_TASK ITEM_
Only a slice of the listing below is wanted. Retype the lines from the one containing "Expand the shared" through the one containing "Click the Undo arrow icon", exactly, both ends included.

_GIVEN DATA_
▼

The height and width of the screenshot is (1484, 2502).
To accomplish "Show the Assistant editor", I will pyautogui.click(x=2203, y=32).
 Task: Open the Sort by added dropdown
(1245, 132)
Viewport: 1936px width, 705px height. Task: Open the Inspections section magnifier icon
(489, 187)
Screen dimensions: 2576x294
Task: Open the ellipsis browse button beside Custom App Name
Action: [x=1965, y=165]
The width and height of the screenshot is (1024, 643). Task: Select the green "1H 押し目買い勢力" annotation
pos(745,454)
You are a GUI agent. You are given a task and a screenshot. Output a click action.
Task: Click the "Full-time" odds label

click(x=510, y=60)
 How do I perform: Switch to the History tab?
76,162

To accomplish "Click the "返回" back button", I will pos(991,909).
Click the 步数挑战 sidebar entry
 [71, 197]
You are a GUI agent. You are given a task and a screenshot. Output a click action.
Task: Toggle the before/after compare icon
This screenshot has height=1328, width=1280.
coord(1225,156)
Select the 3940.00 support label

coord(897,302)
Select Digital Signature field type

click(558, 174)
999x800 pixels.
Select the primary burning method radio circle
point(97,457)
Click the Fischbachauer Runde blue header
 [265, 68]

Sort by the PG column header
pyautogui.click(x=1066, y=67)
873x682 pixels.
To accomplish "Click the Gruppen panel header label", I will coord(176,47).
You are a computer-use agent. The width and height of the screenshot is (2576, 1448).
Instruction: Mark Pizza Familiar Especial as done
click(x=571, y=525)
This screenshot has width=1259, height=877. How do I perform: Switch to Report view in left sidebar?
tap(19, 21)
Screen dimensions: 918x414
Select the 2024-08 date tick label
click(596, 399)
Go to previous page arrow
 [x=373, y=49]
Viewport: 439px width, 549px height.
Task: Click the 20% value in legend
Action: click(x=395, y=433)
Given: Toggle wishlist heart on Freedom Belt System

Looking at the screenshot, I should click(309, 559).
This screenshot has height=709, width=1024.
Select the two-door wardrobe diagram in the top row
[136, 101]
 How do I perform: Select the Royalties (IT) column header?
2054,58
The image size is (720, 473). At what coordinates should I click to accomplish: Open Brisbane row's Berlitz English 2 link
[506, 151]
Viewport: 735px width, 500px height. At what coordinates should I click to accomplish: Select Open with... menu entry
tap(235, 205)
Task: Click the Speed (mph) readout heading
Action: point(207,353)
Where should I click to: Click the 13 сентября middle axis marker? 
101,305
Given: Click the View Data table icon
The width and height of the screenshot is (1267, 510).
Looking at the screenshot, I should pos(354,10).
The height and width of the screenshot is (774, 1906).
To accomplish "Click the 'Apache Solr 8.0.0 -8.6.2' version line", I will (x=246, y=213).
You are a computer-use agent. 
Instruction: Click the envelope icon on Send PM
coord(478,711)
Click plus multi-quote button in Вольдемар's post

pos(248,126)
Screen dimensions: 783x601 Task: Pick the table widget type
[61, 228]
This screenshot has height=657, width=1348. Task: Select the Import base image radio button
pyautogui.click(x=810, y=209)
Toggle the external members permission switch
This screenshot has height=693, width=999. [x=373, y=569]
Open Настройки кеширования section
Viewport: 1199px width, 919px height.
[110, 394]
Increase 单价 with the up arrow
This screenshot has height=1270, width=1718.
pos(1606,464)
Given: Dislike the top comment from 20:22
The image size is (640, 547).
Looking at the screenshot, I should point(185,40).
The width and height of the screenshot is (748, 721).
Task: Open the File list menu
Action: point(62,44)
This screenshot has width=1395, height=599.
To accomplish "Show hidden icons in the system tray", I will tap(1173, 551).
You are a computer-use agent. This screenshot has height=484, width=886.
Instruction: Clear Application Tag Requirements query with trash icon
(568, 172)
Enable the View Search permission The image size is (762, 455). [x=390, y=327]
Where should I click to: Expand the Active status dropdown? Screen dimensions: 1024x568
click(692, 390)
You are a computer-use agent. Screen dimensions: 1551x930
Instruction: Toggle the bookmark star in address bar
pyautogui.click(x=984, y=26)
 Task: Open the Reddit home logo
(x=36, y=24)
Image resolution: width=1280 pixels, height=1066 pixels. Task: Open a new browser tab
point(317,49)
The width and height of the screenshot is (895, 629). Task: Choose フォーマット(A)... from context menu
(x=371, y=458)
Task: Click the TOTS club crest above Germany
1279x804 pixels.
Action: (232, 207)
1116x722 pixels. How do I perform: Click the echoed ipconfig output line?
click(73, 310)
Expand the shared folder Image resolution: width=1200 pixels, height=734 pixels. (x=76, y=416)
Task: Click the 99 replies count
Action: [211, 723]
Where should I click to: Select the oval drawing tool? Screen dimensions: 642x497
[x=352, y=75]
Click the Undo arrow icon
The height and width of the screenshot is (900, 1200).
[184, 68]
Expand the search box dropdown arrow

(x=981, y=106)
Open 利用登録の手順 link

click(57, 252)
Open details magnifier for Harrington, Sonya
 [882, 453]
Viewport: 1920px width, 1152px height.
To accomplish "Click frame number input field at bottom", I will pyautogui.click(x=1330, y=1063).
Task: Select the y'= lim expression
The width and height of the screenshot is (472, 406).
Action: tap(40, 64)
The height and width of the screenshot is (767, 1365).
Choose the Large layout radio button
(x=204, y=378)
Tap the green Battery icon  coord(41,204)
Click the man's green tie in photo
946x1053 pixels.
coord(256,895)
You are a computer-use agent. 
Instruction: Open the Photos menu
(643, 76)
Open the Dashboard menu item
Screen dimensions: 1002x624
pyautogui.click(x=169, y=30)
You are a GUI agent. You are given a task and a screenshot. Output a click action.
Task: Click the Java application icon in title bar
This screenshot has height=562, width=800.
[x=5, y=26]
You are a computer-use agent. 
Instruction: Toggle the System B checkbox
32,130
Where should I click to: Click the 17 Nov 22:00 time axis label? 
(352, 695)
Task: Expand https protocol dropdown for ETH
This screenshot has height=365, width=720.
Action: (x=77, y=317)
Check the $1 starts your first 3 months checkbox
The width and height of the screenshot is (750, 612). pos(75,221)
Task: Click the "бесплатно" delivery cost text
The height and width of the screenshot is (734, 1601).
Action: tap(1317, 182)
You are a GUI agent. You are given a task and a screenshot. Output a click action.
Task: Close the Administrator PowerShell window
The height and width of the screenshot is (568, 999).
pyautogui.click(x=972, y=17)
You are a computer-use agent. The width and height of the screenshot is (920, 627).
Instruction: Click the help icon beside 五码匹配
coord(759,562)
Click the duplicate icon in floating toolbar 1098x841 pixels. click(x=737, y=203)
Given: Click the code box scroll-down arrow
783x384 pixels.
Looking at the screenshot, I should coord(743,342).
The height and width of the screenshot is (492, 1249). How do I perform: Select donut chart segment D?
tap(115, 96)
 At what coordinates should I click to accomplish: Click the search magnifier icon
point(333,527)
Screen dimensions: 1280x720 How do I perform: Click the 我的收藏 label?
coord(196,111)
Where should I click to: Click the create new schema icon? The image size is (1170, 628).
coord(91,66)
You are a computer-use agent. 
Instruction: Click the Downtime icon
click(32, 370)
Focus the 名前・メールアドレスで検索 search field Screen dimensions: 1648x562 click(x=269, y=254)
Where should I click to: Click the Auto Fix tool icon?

▲

_SOLVED PROBLEM_
Expand the shared folder Image resolution: width=1200 pixels, height=734 pixels. (x=76, y=416)
Task: Click the 99 replies count
Action: [211, 723]
Where should I click to: Select the oval drawing tool? Screen dimensions: 642x497
[x=352, y=75]
Click the Undo arrow icon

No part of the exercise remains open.